Once again I have to admit that I am literally dependent upon God’s love and mercy to do what I may not always be able to do on my own.  As fiercely as I’ve determined to never be the one who used to sit in that empty chair, the truth is it really could be me unless God were willing and able to catch me if the ground were sufficiently shaken and my feet slipped off the precipice.  

Suffering Well

When I’m deep in depression articles like this don’t help and can even hurt. But once I’m in a better place I find the same article gives me great inspiration and consolation. This one helped me find meaning in my past suffering and goes a long way towards helping me trust God in a more steady way. Hope that someone out there can find the same assurance.

www.desiringgod.org/articles/five-ways-affliction-helps

Finally – “Zero”

In His mercies and love, God has given me the “zero” plateau I have  so fervently desired.  (I’ve learned to scale my depressions and manias with 0 meaning no manic or depressive symptoms, and 10 being either the worst manic break or depressive bottom I’ve ever experienced.  I seldom find myself at Zero, and, over the past two and a half years, have swung between a 10 in mania, and a 10 in depression.  It’s been a rough ride.)  This time I asked for freedom from both depression and mania for the purposes of seeing God the Father reflected  in the face of the Son, through the grace and mercies of the Holy Spirit.  No “projects” or “ideas” this time.  No running around doing things that I finally have the energy and motivation to do (as is my habit when I’m feeling good).  All I wanted, and all I’ve focused upon this time is seeing God apart from the cognitive and emotional distortions that are the hallmark of a bipolar disorder.  

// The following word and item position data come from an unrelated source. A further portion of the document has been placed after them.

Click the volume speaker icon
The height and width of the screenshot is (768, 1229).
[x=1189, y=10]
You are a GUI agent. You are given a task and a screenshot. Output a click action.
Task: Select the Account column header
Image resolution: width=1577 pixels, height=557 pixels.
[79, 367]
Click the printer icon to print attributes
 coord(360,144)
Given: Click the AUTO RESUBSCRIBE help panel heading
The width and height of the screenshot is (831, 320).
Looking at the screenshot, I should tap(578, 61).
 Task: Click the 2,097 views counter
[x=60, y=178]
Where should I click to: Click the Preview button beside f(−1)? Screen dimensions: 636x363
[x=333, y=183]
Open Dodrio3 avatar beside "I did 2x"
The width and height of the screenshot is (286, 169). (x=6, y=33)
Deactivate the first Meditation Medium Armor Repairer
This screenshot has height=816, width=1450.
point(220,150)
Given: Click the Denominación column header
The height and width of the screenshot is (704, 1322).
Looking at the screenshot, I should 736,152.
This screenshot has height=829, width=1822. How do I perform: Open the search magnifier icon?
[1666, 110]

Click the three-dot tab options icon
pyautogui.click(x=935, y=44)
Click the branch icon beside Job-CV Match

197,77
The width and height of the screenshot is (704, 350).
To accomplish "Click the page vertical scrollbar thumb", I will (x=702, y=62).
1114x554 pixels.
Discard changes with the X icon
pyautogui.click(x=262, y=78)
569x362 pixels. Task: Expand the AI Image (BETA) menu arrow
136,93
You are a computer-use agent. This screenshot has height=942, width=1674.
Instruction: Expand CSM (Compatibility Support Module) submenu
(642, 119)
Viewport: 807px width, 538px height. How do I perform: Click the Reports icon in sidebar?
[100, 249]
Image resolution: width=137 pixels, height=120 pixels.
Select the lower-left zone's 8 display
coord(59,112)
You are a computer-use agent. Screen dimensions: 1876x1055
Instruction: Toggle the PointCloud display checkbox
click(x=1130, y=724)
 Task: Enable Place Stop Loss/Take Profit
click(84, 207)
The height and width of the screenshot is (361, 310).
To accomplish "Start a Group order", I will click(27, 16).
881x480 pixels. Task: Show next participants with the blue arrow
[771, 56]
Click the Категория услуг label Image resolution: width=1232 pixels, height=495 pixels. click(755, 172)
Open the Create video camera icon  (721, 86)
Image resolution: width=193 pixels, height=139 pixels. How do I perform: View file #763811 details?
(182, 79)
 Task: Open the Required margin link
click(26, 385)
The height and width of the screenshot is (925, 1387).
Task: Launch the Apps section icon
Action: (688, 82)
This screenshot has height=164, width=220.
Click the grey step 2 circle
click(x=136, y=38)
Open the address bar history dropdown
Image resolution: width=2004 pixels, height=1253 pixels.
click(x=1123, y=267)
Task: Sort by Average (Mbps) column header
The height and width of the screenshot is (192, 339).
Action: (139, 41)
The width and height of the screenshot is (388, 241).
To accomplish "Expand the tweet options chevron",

My amazing Christian therapist and my excellent psychiatrist both concur along with me that I entered this coveted Zero state around the 18th of January, that is, a day or two shy of two weeks ago.  In that time I’ve been able to enjoy reading scripture.  I’ve also been able to hear the “still small voice” more clearly than before, and with greater discernment between God’s still voice and my own voice.  I used to be pretty good at that discernment, but for these last two and a half years I could hardly identify my own voice from the cacophony of voices in my head.  Those blasted voices are absent now.  My mind is a quiet, safe place, and I can hear the murmurings of my Great Shepherd.  (Thanks be to God!!)

However, I’ve lagged behind in my ability to sense and feel Christ’s love.  I also haven’t been as aware of God’s abiding Presence as I had hoped.  But thanks be to God!  As I write now, and am finally realizing it’s not even been a full two weeks of stability, I am not as bothered or down on myself for these “deficiencies” in my experience of God.  Hearing the Voice again with some degree of accuracy is a gift of great magnitude.  Instead of keeping what I “lack” in my mirror, I am going to enjoy and go deeper into the hearing, and relax and let myself enjoy reading scripture without having to write down every thought the Word evokes.  

Every day, and every hour in Zero is precious to me.  I pray I will steward the time well.  

What is Your Defining Moment?

God is Love.  You know that.  I know that.  We know it as surely as we know Jesus died, was buried, rose again, and is now alive, seated at the right hand of the Father.  We know it because the Bible says so, from cover to cover.  Yes, we “know” God is love – but to what degree do we live as if that fact were the dominant reality of our lives?  When we define ourselves to ourselves, or to others, how often do we define ourselves as the object of GOD’s love?  

I recently discovered, (that is the Holy Spirit showed me one night), that my own  personal identity was completely wrapped up in just one single, defining moment in my life.  Something pretty bad had happened to me once, and Satan twisted it around by planting lies into the open wound, until that one rejection completely defined who I was and how I thought about myself, and basically how I acted and made choices throughout most of my life.  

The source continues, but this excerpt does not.